Crackdown on Morsi supporters Deepens
Muslim Broptherhood Rounded Up
By BEN HUBBARD, DAVID D. KIRKPATRICK and MAYY EL SHEIKH

CAIRO — Remnants of Egypt’s old government reasserted themselves on Thursday within hours of the military ouster of the country’s first freely elected president, in a crackdown that left scores of his Muslim Brotherhood backers under arrest, their television stations closed and former officials restored to powerful posts.
The actions provided the first indications of what Egypt’s new political order could look like after Mohamed Morsi, the Islamist president in power for only a year, was deposed by Egypt’s military commanders on Wednesday evening.
The commanders, who installed an interim civilian leader, said they had acted to bring the country back together after millions of Egyptians demonstrated against Mr.
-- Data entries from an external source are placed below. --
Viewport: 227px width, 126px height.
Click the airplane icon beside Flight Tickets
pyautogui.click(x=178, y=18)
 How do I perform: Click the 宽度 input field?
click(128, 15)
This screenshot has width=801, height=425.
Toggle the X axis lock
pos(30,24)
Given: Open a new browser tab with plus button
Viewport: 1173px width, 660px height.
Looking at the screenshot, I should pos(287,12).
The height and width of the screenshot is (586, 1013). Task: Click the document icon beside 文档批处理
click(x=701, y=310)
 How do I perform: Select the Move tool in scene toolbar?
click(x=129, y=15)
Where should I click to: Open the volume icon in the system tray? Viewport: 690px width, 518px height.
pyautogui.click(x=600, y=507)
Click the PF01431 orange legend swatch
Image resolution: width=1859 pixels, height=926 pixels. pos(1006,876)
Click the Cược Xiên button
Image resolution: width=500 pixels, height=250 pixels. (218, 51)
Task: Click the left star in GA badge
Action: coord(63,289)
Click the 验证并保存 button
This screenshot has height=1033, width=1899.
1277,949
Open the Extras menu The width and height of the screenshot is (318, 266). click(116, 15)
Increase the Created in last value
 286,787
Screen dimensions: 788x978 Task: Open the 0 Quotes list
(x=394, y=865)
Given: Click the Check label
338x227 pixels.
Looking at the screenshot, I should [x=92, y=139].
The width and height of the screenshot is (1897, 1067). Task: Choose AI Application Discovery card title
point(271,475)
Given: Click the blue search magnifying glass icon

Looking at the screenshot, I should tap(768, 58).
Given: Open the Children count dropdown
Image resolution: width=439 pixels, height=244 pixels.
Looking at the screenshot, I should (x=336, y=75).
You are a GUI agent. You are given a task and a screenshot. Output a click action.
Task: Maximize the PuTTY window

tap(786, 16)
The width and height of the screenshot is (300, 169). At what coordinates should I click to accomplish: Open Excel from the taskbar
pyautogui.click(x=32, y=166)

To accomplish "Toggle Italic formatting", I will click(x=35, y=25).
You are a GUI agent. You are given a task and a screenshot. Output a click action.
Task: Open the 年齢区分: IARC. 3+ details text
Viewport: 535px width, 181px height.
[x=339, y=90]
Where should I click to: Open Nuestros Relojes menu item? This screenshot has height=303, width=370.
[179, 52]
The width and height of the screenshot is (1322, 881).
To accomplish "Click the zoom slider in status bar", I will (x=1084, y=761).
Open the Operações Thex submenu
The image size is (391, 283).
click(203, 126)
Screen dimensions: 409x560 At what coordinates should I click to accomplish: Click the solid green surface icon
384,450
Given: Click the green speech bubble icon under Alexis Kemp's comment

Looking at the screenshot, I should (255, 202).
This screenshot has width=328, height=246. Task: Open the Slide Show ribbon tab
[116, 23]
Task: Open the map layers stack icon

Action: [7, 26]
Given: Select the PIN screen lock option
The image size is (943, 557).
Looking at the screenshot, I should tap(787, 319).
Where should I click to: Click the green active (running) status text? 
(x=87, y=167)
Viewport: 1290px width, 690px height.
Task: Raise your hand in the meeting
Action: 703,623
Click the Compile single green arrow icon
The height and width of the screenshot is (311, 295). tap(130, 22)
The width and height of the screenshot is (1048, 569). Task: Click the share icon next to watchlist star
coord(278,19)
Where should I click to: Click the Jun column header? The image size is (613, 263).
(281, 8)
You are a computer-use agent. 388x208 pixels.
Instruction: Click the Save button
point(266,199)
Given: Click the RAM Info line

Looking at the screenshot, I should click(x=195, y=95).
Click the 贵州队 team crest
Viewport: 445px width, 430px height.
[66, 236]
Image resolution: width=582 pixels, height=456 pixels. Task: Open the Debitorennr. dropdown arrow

Morsi, claiming he had arrogated power, neglected the economy and worsened divisions in society.
……
By late Thursday, it was already clear that the forced change of power, which had the trappings of a military coup spurred by a popular revolt, had only aggravated the most seething division — that between the Muslim Brotherhood and the security apparatus built up by Hosni Mubarak, the president toppled in Egypt’s 2011 revolution.
The divisions belied a stately ceremony in the country’s highest court, where a little-known judge was sworn in as the new acting head of state. The interim president, the chief justice of the Supreme Constitutional Court, Adli Mansour, said he looked forward to parliamentary and presidential elections that would express the “true will of the people.” Mr. Mansour praised the military’s intervention so that Egypt could “correct the path of its glorious revolution.”
….
At the same time, security forces held Mr. Morsi incommunicado in an undisclosed location, Islamist broadcast outlets were closed and prosecutors sought the arrest of hundreds of Mr. Morsi’s Brotherhood colleagues, in a sign that they had the most to lose in Egypt’s latest political convulsion.
“What kind of national reconciliation starts with arresting people?” asked Ebrahem el-Erian after security officials came to his family home before dawn to try to arrest his father, Essam el-Erian, a Brotherhood official. “This is complete exclusion.”
………

Mr. Morsi never succeeded in asserting his control over the military, the security services, the judiciary or the sprawling state bureaucracy. Nor was he able to dismantle the support network that Mr. Mubarak and his National Democratic Party cultivated through nearly 30 years in power.
So once the military removed Mr. Morsi, many of these elements set their sights on him and his group.
“What do you call it when the police, state security, old members of the National Democratic Party, the media all rally to bring down the regime?” asked Emad Shahin, a political science professor at the American University in Cairo. “Is that a revolution? If this is the revolution, so be it.”

Dozens were arrested, including Mohamed Badie, the group’s supreme guide; his deputy, Rashad Bayoumi; and the head of its political wing, Saad el-Katatni. Also on the wanted list was Khairat el-Shater, the group’s powerful financier and strategist.
The arrest campaign recalled the Muslim Brotherhood’s decades as a banned organization under autocratic rulers.

continued…..
http://www.nytimes.com/2013/07/05/world/middleeast/egypt.html?pagewanted=all

Looks like it’s going to be a ongoing game of musical chairs to me.
If a liberal like ElBaradei wins he cant really ‘democratize’ Egypt without taking some power away from the Egyptian ‘securty establishment’.